THEY CALL ME OIL CAN: BASEBALL, DRUGS, AND LIFE ON THE EDGE BY DENNIS “OIL CAN” BOYD WITH MIKE SHALIN | REPRINTED BY ARRANGEMENT WITH TRIUMPH BOOKS | TRIUMPHBOOKS.COM | 225 PAGES | $25.95 |
Dennis "Oil Can" Boyd, a Mississippi native who lives in East Providence with his wife and two children, is one of the most complex, controversial players ever to don a Red Sox uniform. In these excerpts from his forthcoming memoir, we get a sense for the full arc of his story: from a childhood brush with Freedom Riders in the segregated South to the bitter disappointment of the loss to the New York Mets in the 1986 World Series. The writing in his memoir can be rough, emotional. But then, so is the man. Read our interview with Dennis "Oil Can" Boyd here.I'd like to begin back in 1964, in Mississippi. I was five years old — I turned six years old October 6, 1965, the same year I saw Martin Luther King in our church — but I can remember in the summer of '64, as a little-bitty boy, when these two white kids, Michael Schwerner and Andrew Goodman, and this black kid, James Chaney, came to Mississippi protesting for civil rights. They'd been all over country campaigning for civil rights, but then they came to the South, all the Southern states — Mississippi, Tennessee, Alabama, Georgia — and then they came to Meridian, Mississippi.

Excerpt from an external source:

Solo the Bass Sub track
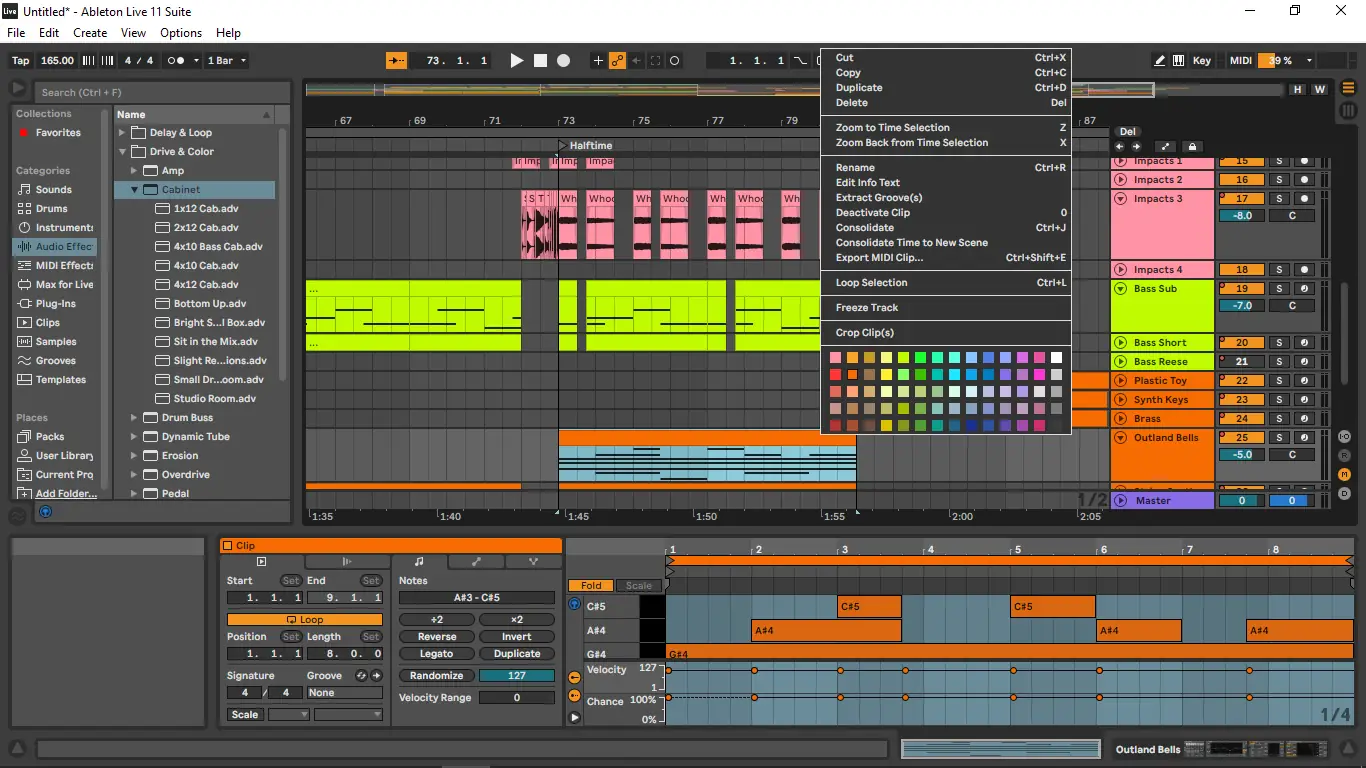Viewport: 1366px width, 768px height. coord(1278,289)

In the process of doing this they were murdered in '64, and their bodies were found two or three months later under a dam outside of Meridian, in a town called Williamsville, not too far from an Indian reservation.
At the time, we had my family — my dad, Willie Boyd Sr., better known as Skeeter; my mom, Girtharee Boyd, better known as Sweetie; and also one of my older brothers, Mike — at home. I was introduced to those three kids by my Uncle Frank, who brought them from the swimming pool in Meridian. At the time, there was segregation and we had a white swimming pool and a black swimming pool. He brought home James Chaney, the black guy, and the two white kids, who were from New York.

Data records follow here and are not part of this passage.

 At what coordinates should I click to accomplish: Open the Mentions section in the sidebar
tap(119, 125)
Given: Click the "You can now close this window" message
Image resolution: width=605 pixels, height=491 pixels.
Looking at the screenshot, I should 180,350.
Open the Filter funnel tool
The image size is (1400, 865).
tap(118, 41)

They were young men, I would imagine 20, 21, somewhere around there. I do remember quite well sitting in one of these white kids' lap and getting the comb caught in his hair. At the time, I didn't know what a cowlick was, or anything like that, but it was the part of the hair that was located in the middle of white kids' heads. So my mom had to cut the comb out of his hair.

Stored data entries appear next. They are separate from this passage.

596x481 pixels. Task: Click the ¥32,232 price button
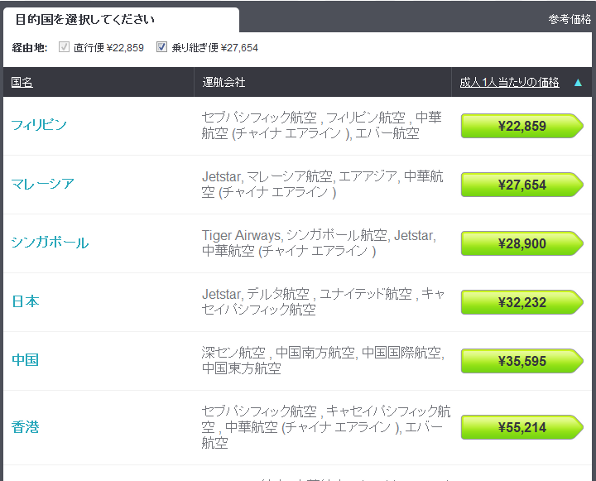[x=522, y=302]
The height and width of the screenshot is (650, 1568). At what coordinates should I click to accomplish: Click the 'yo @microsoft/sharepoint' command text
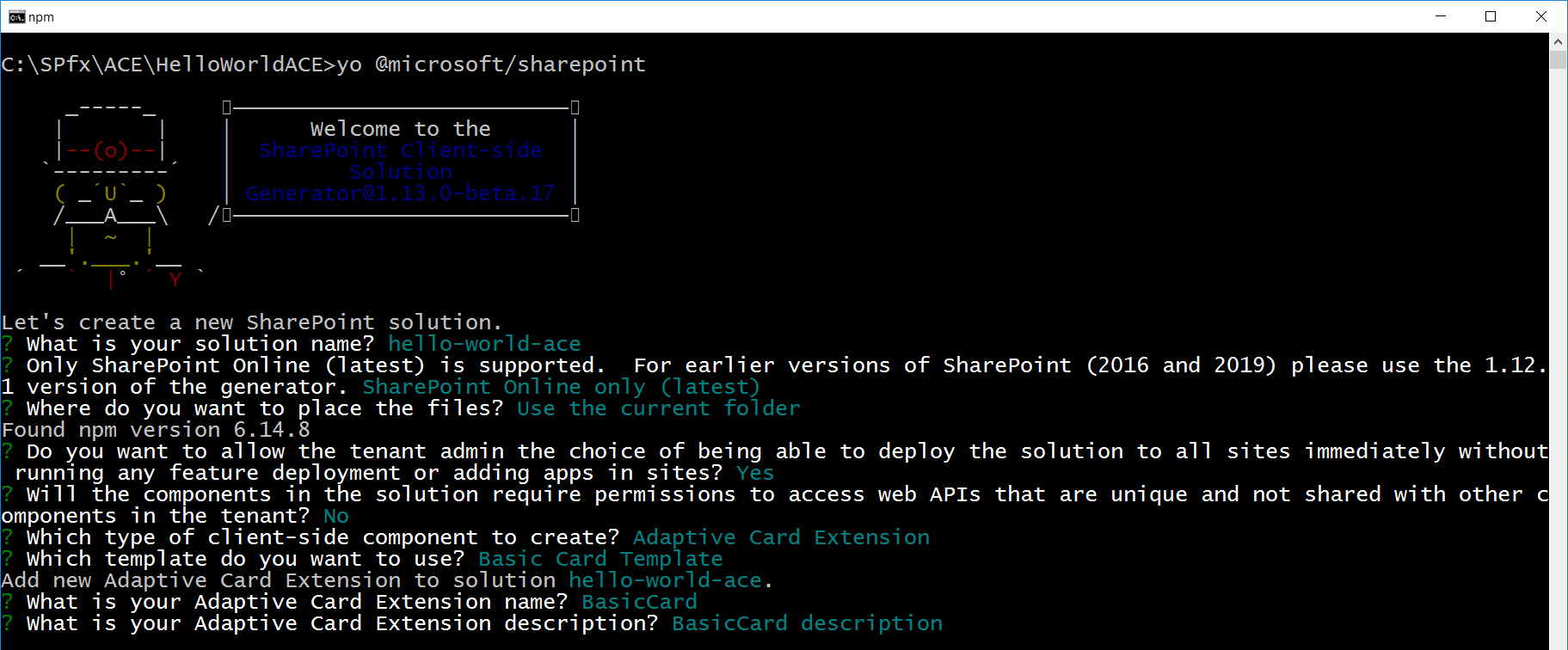(490, 64)
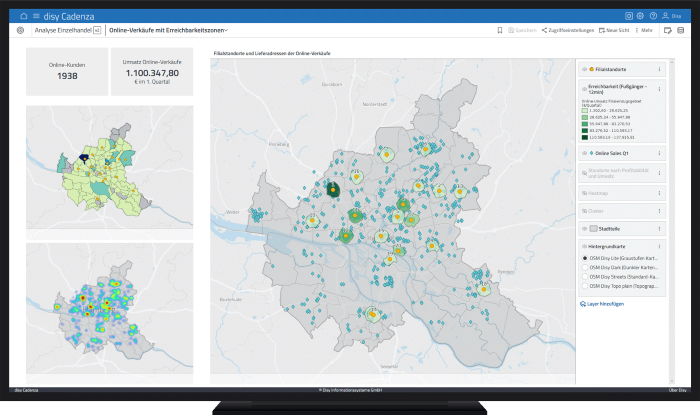Open the hamburger navigation menu
Screen dimensions: 700x415
[x=36, y=16]
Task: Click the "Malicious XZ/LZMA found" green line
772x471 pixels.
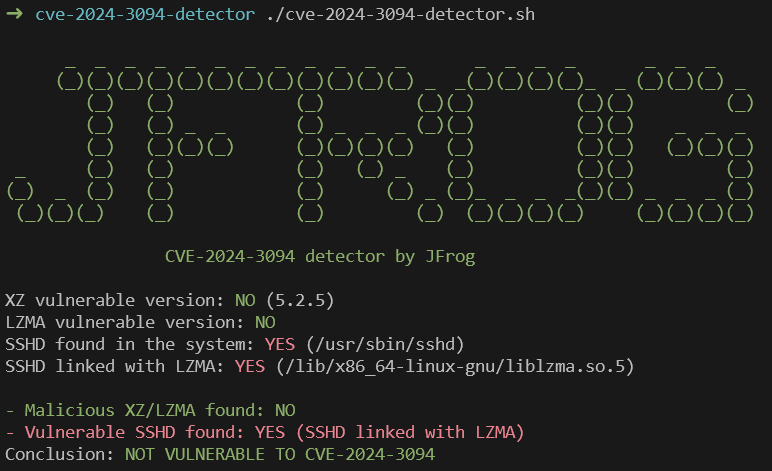Action: [150, 410]
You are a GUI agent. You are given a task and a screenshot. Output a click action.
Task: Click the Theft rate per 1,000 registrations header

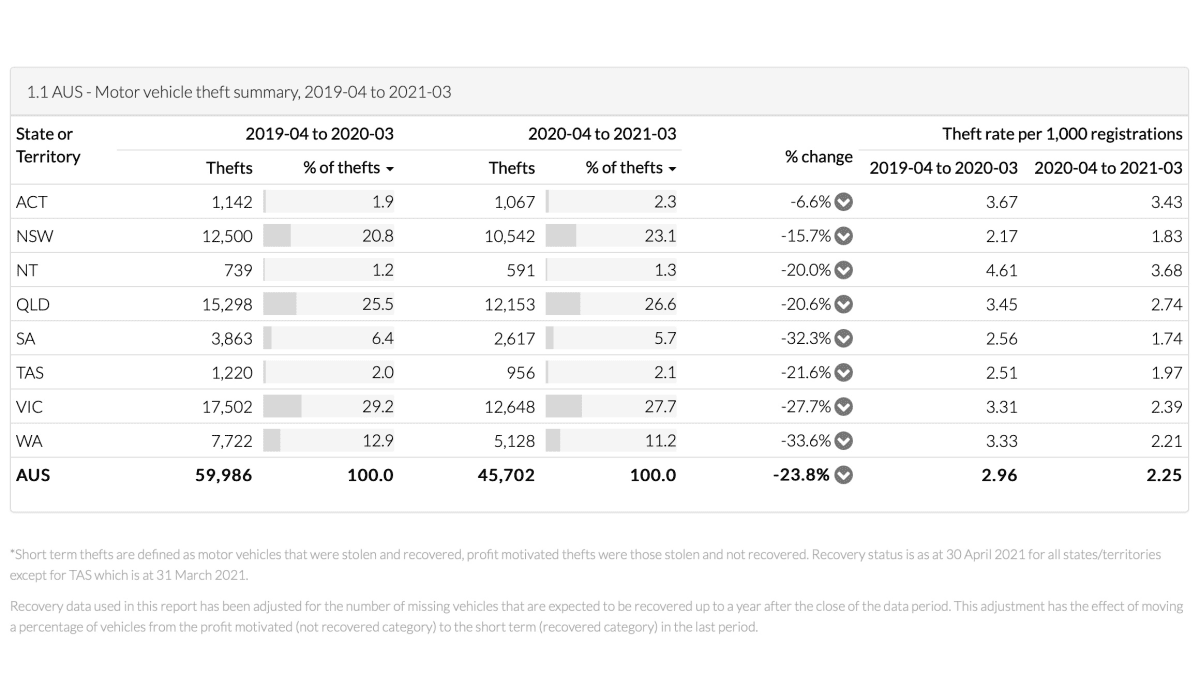[1062, 134]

After they got through visiting us they were supposed to leave and head up to Memphis. My Uncle Frank was in the car with them and my mom got him out of the car. She said, "Those boys ain't never going to be seen again and he ain't going nowhere." So Uncle Frank got out of the car, and then they left our house and they were picked up by the police and put in jail and kept there for a period of time.